Nakşibendilik ve Siyasal Parti
Gümüşhanevi Şeyhi Abdülaziz Bekkine ile Erbakan arasında nasıl bir ilişki var? Mesela O’na oldukça erken bir tarihte “`Müslümanların partisi ne zaman kurulacak?” şeklinde bir soru sormuş mudur Erbakan?
Erbakan Hoca ile Abdülaziz Bekkine Hz. arasındaki ilişki, tasavvufi manada bir bağlılık. Erbakan Hoca’nın İTÜ’de talebe olduğu yıllarda başlayan bu bağlantı, aynı yıllarda Zeyrek Camii çevresinde bulunan diğer kişilerle beraber sürdürülen ve anlaşıldığı kadarıyla sadece mürid-mürşid bağlılığı olarak kalmayıp, ülkenin hali ve istikbali üzerine ortaklaşa kafa yorulan bir mahiyet de arz ediyor. Erbakan Hoca’nın Abdülaziz Bekkine Hazretleri’ne, ‘Müslümanların partisi ne zaman kurulacak?’ şeklindeki soruyu sorduğu zaman dilimi 1950’ler Türkiye’si. Sonraki akışa baktığımız zaman, bunun bir niyetten çok, belki ileriye yönelik bir ümit ve merakla alakalı olduğunu söyleyebiliriz.
Peki, Bekkine’nin 1952’de vefatından sonra onun bağlıları arasında çıkan bir ihtilaf var. Nurettin Topçu mesela Mehmet Zahit Kotku’nun onun yerine geçişini onaylamıyor. Erbakan’ın Avrupa’ya gidişine Bekkine’nin onay verdiğini de belirtiyorsunuz. Ama Bekkine ile ilgili anlatımlarda onun teknoloji karşıtı olduğuna ilişkin anlatımlar da var. Bu çerçevede yaşanan tartışmalar ve değerlendirmelere dair neler söylersiniz?

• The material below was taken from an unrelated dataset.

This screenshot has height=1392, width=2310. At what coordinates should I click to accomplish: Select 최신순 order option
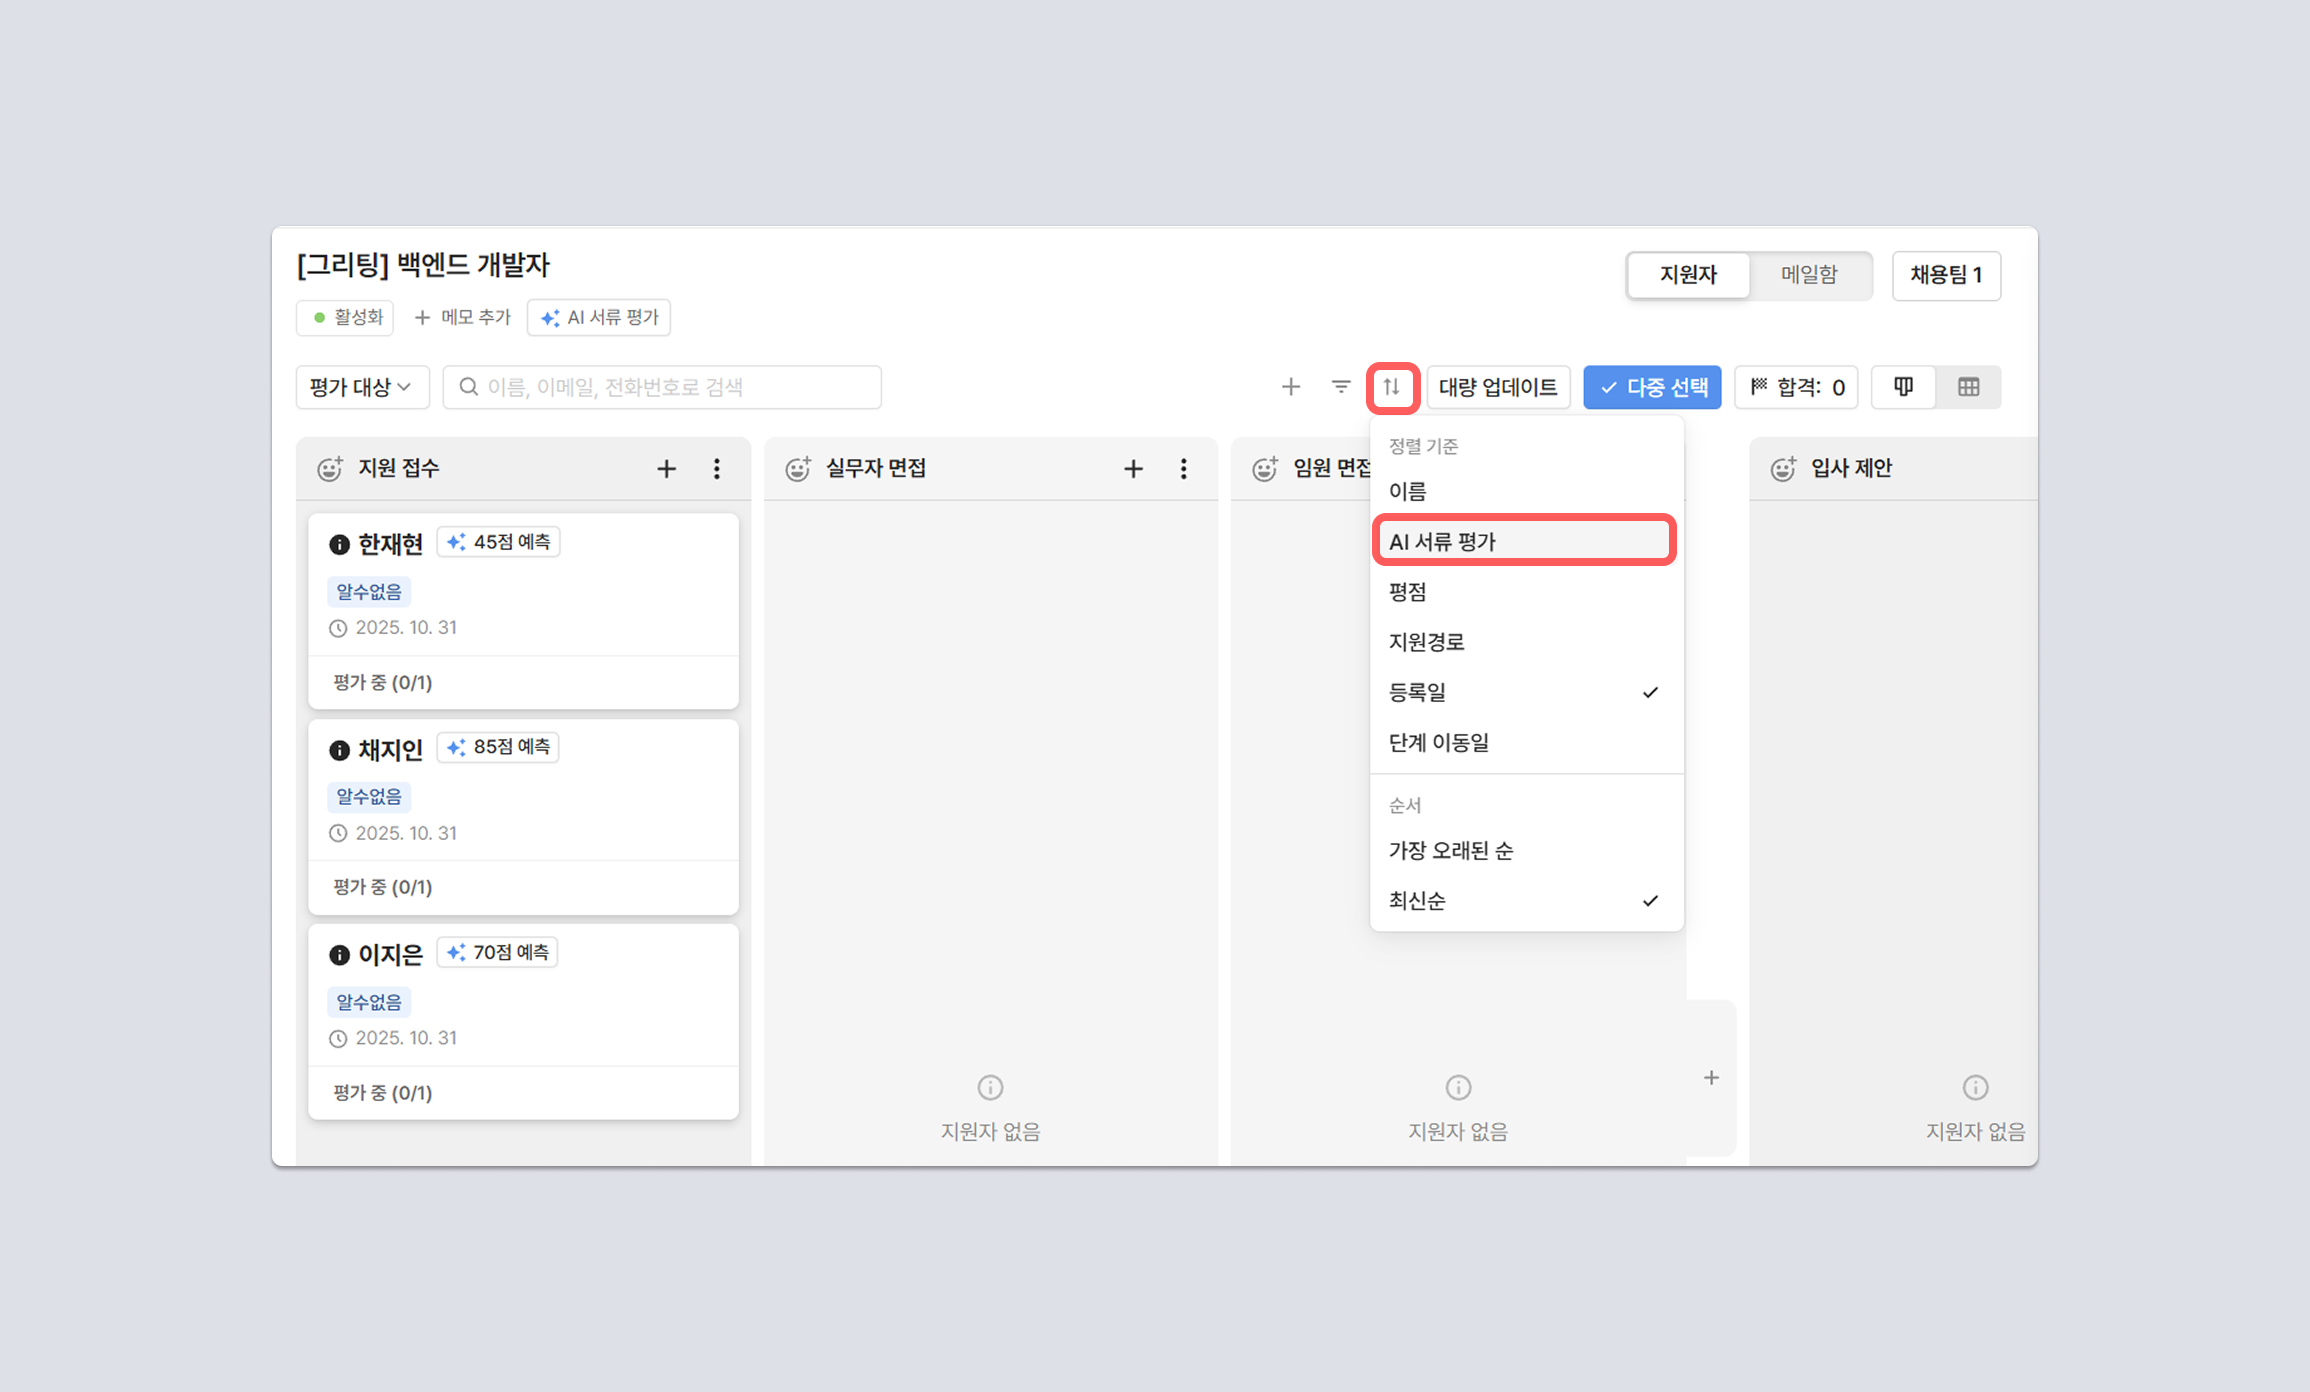pyautogui.click(x=1417, y=901)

Abdülaziz Bekkine Hazretleri’nin vefatı sonrasında olup bitenlerle alakalı detaylı bir bilgim yok. Zikredilen hususla alakalı olarak; bağlılık, bağlı olunan kişinin yerine kimin geçeceği ile alakalı karar verme hakkını verir mi sorusunun cevabını araştırmak gerek. Abdülaziz Bekkine Hazretleri’nin teknoloji karşıtlığı ile alakalı rivayetleri de, Hazretin teknolojiye mi, yoksa ithal teknolojiye mi karşı olduğu sorusuyla karşılamak ve herhalde konuyu bu mecrada açmaya gayret etmek gerek. Talebelerinden birisi Türkiye’nin ağır sanayiye kavuşması için hayatını vakfetmiş bir kişiden bahsediyoruz.
Almanya Yılları
Erbakan’ın Almanya yıllarında öne çıkan veya üzerinde durulması gereken başlıca olaylar hangileridir?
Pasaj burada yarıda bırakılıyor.